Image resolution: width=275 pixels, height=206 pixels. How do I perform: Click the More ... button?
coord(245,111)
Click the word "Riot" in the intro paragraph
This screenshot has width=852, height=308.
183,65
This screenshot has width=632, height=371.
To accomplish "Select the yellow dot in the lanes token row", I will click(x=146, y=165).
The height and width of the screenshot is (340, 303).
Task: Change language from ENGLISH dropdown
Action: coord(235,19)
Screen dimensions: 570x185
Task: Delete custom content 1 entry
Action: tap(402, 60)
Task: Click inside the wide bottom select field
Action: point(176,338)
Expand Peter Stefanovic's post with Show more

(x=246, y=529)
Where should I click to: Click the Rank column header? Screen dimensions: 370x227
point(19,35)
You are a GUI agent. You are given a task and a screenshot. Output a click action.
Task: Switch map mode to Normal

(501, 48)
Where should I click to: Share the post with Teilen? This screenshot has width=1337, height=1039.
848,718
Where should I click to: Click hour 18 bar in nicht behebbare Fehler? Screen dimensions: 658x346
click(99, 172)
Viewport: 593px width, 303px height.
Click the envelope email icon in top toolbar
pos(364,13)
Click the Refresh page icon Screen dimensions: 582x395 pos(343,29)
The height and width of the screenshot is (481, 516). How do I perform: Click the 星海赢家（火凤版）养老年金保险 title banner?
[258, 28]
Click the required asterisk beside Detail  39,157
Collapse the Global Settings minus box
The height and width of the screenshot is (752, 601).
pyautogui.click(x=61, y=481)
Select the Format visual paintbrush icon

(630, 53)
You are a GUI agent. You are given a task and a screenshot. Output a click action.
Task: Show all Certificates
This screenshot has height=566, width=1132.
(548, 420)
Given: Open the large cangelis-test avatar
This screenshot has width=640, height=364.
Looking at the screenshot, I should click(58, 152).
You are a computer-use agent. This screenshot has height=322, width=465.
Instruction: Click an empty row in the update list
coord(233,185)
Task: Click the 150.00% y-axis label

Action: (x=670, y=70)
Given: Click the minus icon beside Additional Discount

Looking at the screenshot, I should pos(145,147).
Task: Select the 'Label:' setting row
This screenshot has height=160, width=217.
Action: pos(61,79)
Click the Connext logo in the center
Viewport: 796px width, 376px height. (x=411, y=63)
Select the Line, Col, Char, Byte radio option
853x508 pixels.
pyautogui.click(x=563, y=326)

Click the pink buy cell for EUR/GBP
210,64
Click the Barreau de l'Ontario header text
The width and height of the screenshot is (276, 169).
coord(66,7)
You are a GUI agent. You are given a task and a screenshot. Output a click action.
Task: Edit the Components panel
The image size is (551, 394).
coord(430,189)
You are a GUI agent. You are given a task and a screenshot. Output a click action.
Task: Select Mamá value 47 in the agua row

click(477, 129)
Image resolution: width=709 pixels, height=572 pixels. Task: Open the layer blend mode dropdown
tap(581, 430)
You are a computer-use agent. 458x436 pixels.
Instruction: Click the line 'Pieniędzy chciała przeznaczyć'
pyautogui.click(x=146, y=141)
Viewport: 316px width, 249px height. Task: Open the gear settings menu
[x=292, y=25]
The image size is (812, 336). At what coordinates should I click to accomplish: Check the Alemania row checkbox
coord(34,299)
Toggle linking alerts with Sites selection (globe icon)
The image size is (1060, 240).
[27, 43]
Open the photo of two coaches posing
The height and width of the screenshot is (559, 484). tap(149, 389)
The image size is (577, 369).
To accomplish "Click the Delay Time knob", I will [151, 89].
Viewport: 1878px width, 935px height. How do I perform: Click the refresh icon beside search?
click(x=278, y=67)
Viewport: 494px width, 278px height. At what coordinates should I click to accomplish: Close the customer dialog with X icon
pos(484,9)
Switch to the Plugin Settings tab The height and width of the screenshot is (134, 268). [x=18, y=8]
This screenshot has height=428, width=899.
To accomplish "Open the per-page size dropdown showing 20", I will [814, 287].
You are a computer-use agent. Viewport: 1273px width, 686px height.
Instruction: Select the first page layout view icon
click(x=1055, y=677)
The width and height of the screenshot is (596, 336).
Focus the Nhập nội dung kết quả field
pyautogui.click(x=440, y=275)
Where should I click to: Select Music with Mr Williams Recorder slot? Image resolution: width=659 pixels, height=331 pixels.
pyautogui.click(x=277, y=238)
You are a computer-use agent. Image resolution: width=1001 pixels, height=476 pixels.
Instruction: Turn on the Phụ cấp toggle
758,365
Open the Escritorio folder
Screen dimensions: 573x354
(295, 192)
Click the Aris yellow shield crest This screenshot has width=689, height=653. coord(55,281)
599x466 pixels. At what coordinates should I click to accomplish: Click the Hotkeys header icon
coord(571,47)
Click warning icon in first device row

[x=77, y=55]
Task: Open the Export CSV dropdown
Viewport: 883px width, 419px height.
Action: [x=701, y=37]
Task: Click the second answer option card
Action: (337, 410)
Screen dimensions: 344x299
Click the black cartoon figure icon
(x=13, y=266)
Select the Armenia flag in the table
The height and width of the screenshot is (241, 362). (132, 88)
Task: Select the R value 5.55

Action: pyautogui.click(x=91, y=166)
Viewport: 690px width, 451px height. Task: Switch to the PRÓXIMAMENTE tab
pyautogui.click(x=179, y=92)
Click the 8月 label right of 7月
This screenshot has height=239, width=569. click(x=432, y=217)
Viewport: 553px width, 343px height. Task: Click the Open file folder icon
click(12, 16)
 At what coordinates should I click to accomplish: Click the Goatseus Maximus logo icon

-=-=-

◆ To do
Return the entries in full, keeping every line exactly as it is.

◆ Answer to this exercise
Image resolution: width=275 pixels, height=206 pixels. How do I perform: Click the More ... button?
coord(245,111)
Click the word "Riot" in the intro paragraph
This screenshot has width=852, height=308.
183,65
This screenshot has width=632, height=371.
To accomplish "Select the yellow dot in the lanes token row", I will click(x=146, y=165).
The height and width of the screenshot is (340, 303).
Task: Change language from ENGLISH dropdown
Action: coord(235,19)
Screen dimensions: 570x185
Task: Delete custom content 1 entry
Action: tap(402, 60)
Task: Click inside the wide bottom select field
Action: point(176,338)
Expand Peter Stefanovic's post with Show more

(x=246, y=529)
Where should I click to: Click the Rank column header? Screen dimensions: 370x227
point(19,35)
You are a GUI agent. You are given a task and a screenshot. Output a click action.
Task: Switch map mode to Normal

(501, 48)
Where should I click to: Share the post with Teilen? This screenshot has width=1337, height=1039.
848,718
Where should I click to: Click hour 18 bar in nicht behebbare Fehler? Screen dimensions: 658x346
click(99, 172)
Viewport: 593px width, 303px height.
Click the envelope email icon in top toolbar
pos(364,13)
Click the Refresh page icon Screen dimensions: 582x395 pos(343,29)
The height and width of the screenshot is (481, 516). How do I perform: Click the 星海赢家（火凤版）养老年金保险 title banner?
[258, 28]
Click the required asterisk beside Detail  39,157
Collapse the Global Settings minus box
The height and width of the screenshot is (752, 601).
pyautogui.click(x=61, y=481)
Select the Format visual paintbrush icon

(630, 53)
You are a GUI agent. You are given a task and a screenshot. Output a click action.
Task: Show all Certificates
This screenshot has height=566, width=1132.
(548, 420)
Given: Open the large cangelis-test avatar
This screenshot has width=640, height=364.
Looking at the screenshot, I should click(58, 152).
You are a computer-use agent. This screenshot has height=322, width=465.
Instruction: Click an empty row in the update list
coord(233,185)
Task: Click the 150.00% y-axis label

Action: (x=670, y=70)
Given: Click the minus icon beside Additional Discount

Looking at the screenshot, I should pos(145,147).
Task: Select the 'Label:' setting row
This screenshot has height=160, width=217.
Action: pos(61,79)
Click the Connext logo in the center
Viewport: 796px width, 376px height. (x=411, y=63)
Select the Line, Col, Char, Byte radio option
853x508 pixels.
pyautogui.click(x=563, y=326)

Click the pink buy cell for EUR/GBP
210,64
Click the Barreau de l'Ontario header text
The width and height of the screenshot is (276, 169).
coord(66,7)
You are a GUI agent. You are given a task and a screenshot. Output a click action.
Task: Edit the Components panel
The image size is (551, 394).
coord(430,189)
You are a GUI agent. You are given a task and a screenshot. Output a click action.
Task: Select Mamá value 47 in the agua row

click(477, 129)
Image resolution: width=709 pixels, height=572 pixels. Task: Open the layer blend mode dropdown
tap(581, 430)
You are a computer-use agent. 458x436 pixels.
Instruction: Click the line 'Pieniędzy chciała przeznaczyć'
pyautogui.click(x=146, y=141)
Viewport: 316px width, 249px height. Task: Open the gear settings menu
[x=292, y=25]
The image size is (812, 336). At what coordinates should I click to accomplish: Check the Alemania row checkbox
coord(34,299)
Toggle linking alerts with Sites selection (globe icon)
The image size is (1060, 240).
[27, 43]
Open the photo of two coaches posing
The height and width of the screenshot is (559, 484). tap(149, 389)
The image size is (577, 369).
To accomplish "Click the Delay Time knob", I will [151, 89].
Viewport: 1878px width, 935px height. How do I perform: Click the refresh icon beside search?
click(x=278, y=67)
Viewport: 494px width, 278px height. At what coordinates should I click to accomplish: Close the customer dialog with X icon
pos(484,9)
Switch to the Plugin Settings tab The height and width of the screenshot is (134, 268). [x=18, y=8]
This screenshot has height=428, width=899.
To accomplish "Open the per-page size dropdown showing 20", I will [814, 287].
You are a computer-use agent. Viewport: 1273px width, 686px height.
Instruction: Select the first page layout view icon
click(x=1055, y=677)
The width and height of the screenshot is (596, 336).
Focus the Nhập nội dung kết quả field
pyautogui.click(x=440, y=275)
Where should I click to: Select Music with Mr Williams Recorder slot? Image resolution: width=659 pixels, height=331 pixels.
pyautogui.click(x=277, y=238)
You are a computer-use agent. Image resolution: width=1001 pixels, height=476 pixels.
Instruction: Turn on the Phụ cấp toggle
758,365
Open the Escritorio folder
Screen dimensions: 573x354
(295, 192)
Click the Aris yellow shield crest This screenshot has width=689, height=653. coord(55,281)
599x466 pixels. At what coordinates should I click to accomplish: Click the Hotkeys header icon
coord(571,47)
Click warning icon in first device row

[x=77, y=55]
Task: Open the Export CSV dropdown
Viewport: 883px width, 419px height.
Action: [x=701, y=37]
Task: Click the second answer option card
Action: (337, 410)
Screen dimensions: 344x299
Click the black cartoon figure icon
(x=13, y=266)
Select the Armenia flag in the table
The height and width of the screenshot is (241, 362). (132, 88)
Task: Select the R value 5.55

Action: pyautogui.click(x=91, y=166)
Viewport: 690px width, 451px height. Task: Switch to the PRÓXIMAMENTE tab
pyautogui.click(x=179, y=92)
Click the 8月 label right of 7月
This screenshot has height=239, width=569. click(x=432, y=217)
Viewport: 553px width, 343px height. Task: Click the Open file folder icon
click(12, 16)
 At what coordinates should I click to accomplish: Click the Goatseus Maximus logo icon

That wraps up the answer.